My husband Casey and I had just gotten our apartment “perfect.”
All the pictures were hung, everything had a home, and it finally looked like
we were real-live adults. And then I started getting eaten alive by something,
which we later diagnosed as bed bugs.
Thankfully the college I attend and we work for hired an exterminator,
but we had to wash every single soft, fabric item in our entire home in hot
water to kill the bugs. As we shoved our lives into trash bags, I was
horrified. The process was grueling and worst of all, embarrassing. How had two
singles who had previously occupied 10x10 rooms have so much stuff? How did I
have SO MANY CLOTHES?
I blame that partially on the fact I haven’t grown since the
8th grade. For the past 7 years, every item of clothing I’ve
purchased has fit, and continues to fit, so I find it harder to donate them. My
mother and I are also bargain-hunters (and I love clothes and ask for them for
Christmas and birthdays) so I have a larger number of items than I might have
if we bought everything full-price. That, however, was no excuse for the piles
of clothing occupying our living room floor after the bed-bug debacle.
Perhaps the best part of the entire incident was that I
needed to live out of one trash bag full of clothes for the whole month of
exterminating, or risk needing to re-wash all those bags again. I realized after
that month that I hardly missed most of the clothes that had stayed packed.
During the bed bug fiasco, my mom had been reading about
KonMari, this Japanese-style cleaning method that basically boils down to
throwing/donating anything that no longer brings you joy. Particularly, getting
rid of anything that you keep out of guilt. I didn’t read the KonMari book myself, but
that concept was revolutionary! A lot of times we keep clothes because we spent
money on them, someone else spent money on them, we think we might fit into
them again someday, we think we should wear a certain style, etc. etc.
Those are bad reasons to keep clothes.
Instead, only keep clothes you love to wear. And what I
liked most of all was that this wasn’t a minimalist/capsule wardrobe plan.
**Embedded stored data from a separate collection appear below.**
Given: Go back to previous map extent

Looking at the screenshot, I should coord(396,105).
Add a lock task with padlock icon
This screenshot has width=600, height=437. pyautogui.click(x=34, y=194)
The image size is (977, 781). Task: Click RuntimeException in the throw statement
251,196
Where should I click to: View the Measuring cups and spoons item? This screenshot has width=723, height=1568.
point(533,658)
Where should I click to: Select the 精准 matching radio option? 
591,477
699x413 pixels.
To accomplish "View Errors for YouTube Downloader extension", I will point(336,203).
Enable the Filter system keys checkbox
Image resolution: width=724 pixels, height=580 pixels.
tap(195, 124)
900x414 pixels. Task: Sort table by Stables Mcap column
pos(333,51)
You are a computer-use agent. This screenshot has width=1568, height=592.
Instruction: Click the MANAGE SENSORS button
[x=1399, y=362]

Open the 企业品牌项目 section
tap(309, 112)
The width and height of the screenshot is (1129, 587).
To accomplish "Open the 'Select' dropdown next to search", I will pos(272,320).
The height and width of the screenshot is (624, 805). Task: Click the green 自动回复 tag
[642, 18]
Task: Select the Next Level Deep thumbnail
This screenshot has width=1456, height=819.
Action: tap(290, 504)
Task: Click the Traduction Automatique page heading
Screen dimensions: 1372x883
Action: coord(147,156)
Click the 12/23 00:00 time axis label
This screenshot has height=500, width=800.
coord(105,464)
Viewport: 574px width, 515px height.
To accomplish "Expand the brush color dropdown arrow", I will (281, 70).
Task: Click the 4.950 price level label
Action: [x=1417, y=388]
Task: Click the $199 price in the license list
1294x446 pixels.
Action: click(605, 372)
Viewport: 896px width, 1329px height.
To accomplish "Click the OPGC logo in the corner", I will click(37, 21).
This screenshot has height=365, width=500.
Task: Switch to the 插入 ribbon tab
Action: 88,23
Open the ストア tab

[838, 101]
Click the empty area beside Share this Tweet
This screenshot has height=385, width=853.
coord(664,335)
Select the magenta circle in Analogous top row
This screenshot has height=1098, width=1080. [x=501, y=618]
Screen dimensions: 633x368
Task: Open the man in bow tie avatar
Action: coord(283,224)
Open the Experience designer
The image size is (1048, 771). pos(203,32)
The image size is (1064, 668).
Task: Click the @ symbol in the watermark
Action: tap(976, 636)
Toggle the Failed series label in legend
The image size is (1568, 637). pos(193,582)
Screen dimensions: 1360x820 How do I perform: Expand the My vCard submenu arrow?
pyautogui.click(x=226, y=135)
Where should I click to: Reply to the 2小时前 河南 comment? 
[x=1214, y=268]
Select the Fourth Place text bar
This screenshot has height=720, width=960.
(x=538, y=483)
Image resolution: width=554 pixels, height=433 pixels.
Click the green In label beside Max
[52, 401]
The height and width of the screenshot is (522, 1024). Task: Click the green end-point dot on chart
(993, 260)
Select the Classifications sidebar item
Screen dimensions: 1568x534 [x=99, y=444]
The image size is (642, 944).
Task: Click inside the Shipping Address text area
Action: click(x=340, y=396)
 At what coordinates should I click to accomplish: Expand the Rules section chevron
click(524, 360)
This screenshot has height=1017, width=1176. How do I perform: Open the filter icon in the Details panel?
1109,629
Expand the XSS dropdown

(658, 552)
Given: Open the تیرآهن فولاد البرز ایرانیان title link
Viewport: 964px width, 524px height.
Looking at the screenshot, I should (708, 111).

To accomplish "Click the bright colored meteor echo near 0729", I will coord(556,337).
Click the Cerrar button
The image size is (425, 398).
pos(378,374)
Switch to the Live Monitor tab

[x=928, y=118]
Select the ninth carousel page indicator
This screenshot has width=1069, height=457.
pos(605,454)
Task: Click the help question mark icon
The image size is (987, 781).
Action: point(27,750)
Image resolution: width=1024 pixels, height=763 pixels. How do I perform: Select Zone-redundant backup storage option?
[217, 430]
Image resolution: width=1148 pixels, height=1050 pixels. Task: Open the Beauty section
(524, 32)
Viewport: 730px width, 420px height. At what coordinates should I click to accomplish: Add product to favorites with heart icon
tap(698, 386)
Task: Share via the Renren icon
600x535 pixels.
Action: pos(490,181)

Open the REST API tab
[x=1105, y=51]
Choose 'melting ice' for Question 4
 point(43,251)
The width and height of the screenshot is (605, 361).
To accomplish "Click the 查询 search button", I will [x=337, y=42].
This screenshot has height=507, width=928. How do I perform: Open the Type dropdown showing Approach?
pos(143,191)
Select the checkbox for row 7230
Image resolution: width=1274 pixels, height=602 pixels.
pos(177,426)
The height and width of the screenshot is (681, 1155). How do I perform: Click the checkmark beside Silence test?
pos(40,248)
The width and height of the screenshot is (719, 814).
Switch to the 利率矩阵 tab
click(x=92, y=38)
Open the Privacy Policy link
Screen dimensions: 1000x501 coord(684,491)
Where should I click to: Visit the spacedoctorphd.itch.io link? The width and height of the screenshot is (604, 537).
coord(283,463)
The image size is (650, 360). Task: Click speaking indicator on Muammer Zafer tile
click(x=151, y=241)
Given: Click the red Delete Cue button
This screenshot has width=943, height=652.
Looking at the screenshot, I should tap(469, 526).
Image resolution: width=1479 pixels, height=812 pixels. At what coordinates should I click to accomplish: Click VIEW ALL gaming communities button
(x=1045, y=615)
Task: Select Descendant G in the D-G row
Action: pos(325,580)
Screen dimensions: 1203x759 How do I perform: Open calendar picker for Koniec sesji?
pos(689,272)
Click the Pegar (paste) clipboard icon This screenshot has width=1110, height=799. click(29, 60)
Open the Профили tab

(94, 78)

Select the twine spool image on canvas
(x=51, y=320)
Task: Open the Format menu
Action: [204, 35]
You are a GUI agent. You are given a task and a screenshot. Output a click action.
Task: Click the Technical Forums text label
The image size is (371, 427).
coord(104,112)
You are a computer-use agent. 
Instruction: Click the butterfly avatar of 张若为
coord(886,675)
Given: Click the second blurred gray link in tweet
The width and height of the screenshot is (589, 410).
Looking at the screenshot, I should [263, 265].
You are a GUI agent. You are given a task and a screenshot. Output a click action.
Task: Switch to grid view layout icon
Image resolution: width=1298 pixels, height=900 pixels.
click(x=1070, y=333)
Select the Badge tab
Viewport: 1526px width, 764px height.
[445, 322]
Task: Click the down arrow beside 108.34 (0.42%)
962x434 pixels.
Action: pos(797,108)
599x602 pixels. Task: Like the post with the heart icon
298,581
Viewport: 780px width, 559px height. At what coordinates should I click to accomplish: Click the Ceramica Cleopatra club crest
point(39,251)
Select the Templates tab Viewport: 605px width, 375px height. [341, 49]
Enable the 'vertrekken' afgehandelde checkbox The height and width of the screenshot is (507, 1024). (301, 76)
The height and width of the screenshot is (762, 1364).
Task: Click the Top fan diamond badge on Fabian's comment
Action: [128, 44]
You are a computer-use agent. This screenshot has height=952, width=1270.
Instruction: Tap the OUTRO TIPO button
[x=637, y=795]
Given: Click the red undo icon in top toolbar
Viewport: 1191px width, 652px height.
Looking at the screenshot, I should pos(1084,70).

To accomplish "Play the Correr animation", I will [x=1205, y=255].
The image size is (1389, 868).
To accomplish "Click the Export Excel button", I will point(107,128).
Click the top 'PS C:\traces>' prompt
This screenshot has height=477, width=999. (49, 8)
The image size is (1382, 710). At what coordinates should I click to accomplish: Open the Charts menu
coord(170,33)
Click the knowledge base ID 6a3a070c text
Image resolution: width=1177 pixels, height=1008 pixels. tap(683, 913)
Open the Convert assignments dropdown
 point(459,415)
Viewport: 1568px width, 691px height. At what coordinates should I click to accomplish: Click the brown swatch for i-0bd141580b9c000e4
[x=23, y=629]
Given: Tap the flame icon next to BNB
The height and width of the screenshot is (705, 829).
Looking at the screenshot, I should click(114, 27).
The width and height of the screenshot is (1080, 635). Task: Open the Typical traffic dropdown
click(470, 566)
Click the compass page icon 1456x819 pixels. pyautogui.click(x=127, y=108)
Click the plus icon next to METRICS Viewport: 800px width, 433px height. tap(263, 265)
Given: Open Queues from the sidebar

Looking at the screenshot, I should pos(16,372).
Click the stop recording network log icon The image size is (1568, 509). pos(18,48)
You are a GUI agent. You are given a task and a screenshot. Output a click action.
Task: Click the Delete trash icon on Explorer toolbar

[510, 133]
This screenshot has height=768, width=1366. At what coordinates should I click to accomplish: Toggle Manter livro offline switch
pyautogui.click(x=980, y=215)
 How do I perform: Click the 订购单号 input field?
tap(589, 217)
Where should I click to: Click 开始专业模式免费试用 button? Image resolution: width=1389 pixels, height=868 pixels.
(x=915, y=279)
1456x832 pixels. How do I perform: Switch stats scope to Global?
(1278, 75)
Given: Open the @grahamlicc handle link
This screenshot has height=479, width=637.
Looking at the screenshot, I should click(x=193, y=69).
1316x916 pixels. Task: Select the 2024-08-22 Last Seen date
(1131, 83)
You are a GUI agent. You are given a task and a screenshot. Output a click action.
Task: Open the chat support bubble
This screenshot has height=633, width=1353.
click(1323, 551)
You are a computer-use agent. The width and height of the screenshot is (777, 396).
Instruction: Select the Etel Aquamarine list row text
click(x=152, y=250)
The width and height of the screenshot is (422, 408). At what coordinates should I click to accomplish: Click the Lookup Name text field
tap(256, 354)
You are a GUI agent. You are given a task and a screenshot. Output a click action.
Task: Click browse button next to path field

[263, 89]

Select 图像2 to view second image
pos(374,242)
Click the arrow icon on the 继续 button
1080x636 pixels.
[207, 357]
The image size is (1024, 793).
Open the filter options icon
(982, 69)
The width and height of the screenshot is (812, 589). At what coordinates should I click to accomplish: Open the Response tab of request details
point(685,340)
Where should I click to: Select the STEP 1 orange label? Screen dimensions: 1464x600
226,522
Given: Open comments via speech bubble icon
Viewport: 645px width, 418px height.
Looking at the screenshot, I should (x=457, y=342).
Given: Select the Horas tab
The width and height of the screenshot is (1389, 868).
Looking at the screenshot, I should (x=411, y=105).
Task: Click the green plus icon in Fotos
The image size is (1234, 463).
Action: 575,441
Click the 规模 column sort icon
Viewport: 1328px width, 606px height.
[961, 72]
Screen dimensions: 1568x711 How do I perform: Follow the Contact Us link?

I
always felt guilty reading those blog posts, because I LOVE DRESSES. And those
posts always say you should have one, maybe two dresses. Well that’s great,
unless you wear dresses 85% of the time. KonMari allows you to keep what you
love, and what you love is different for everybody.
So today I went through my entire wardrobe and donated
everything that didn’t bring me joy – and cut my closet in half.